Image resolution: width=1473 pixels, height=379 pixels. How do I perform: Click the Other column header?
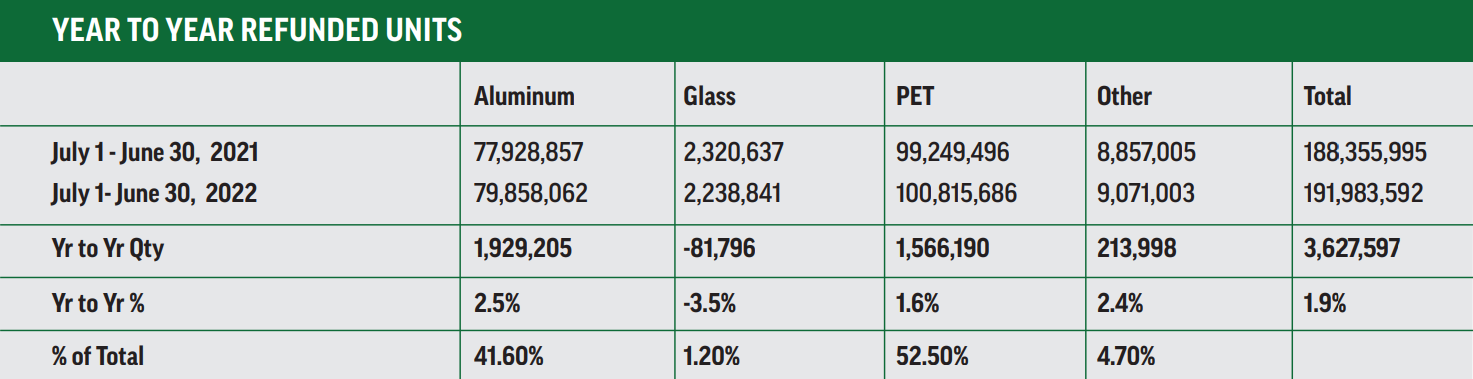[x=1124, y=96]
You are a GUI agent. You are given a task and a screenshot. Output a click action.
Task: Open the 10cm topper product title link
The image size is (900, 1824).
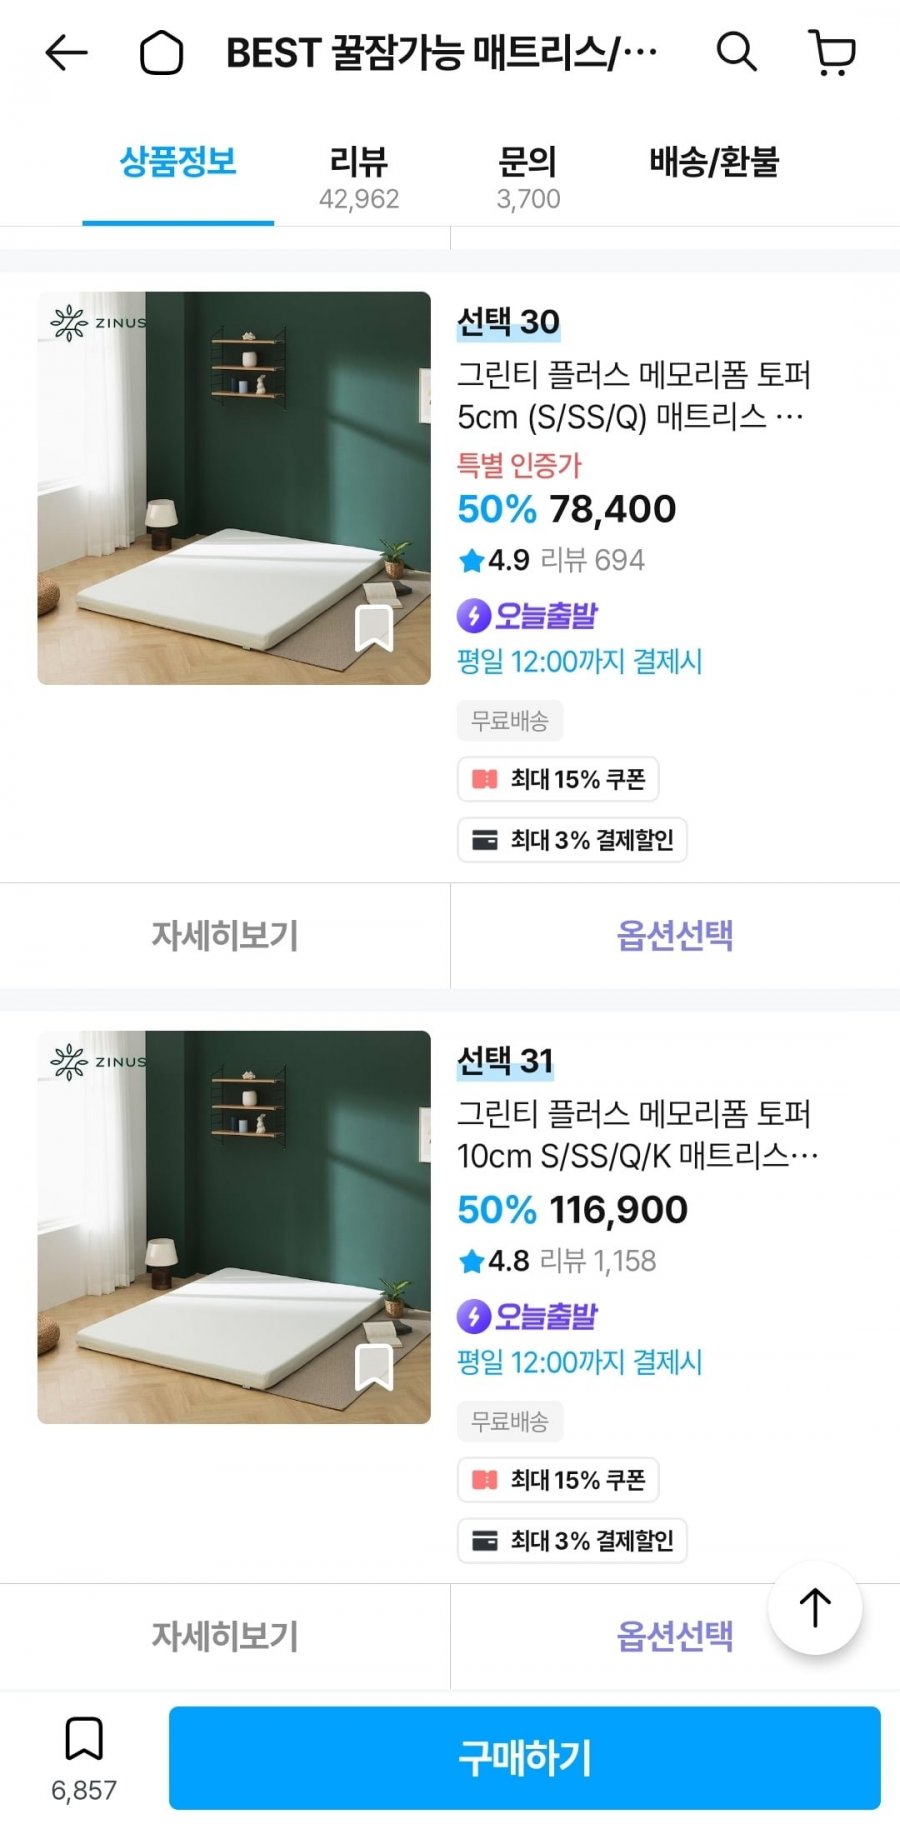[x=635, y=1134]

(WORK INSTRUCTIONS): Pictures stay out. Return exactly the lines from the one with "You are a GUI" through the last line of the data.

(EXERCISE SOLUTION):
You are a GUI agent. You are given a task and a screenshot. Output a click action.
Task: Open the 10cm topper product title link
The image size is (900, 1824).
[x=635, y=1134]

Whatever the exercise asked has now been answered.